(Items from a data source)
++++++
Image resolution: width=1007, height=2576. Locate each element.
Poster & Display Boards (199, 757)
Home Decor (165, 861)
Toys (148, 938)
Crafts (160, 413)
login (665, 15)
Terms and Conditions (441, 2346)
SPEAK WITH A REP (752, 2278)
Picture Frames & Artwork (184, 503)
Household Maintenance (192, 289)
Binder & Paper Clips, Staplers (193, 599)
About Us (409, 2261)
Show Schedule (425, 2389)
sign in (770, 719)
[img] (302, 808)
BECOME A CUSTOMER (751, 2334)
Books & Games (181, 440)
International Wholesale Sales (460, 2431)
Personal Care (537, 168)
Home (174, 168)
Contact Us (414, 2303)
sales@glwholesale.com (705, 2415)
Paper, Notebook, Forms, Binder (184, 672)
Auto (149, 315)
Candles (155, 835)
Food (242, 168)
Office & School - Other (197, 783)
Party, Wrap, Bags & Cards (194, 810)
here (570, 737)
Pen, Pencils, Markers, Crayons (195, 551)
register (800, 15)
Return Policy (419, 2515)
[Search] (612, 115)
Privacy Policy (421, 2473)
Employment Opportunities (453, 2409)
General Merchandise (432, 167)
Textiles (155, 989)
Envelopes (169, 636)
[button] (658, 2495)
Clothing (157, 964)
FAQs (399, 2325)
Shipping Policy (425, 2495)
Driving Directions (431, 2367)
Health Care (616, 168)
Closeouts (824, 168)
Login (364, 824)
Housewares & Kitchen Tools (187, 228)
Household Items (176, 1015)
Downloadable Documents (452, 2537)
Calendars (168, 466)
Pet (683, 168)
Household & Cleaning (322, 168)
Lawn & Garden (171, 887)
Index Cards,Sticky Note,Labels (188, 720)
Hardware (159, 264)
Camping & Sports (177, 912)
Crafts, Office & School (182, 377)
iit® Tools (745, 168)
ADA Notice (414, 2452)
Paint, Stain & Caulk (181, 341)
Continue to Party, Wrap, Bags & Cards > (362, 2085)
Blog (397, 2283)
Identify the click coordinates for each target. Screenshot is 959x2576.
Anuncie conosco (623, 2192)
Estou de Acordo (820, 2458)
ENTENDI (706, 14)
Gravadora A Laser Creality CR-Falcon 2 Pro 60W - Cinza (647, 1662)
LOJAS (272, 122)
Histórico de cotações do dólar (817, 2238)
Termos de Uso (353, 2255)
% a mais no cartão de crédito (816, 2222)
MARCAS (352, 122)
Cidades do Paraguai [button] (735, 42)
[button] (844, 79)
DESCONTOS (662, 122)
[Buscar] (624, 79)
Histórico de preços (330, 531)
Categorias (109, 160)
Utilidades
++++++
* [Prompt] Search the entries for the word "Histórico". Copy each line where it appears.

* [Written solution]
Histórico de cotações do dólar (817, 2238)
Histórico de preços (330, 531)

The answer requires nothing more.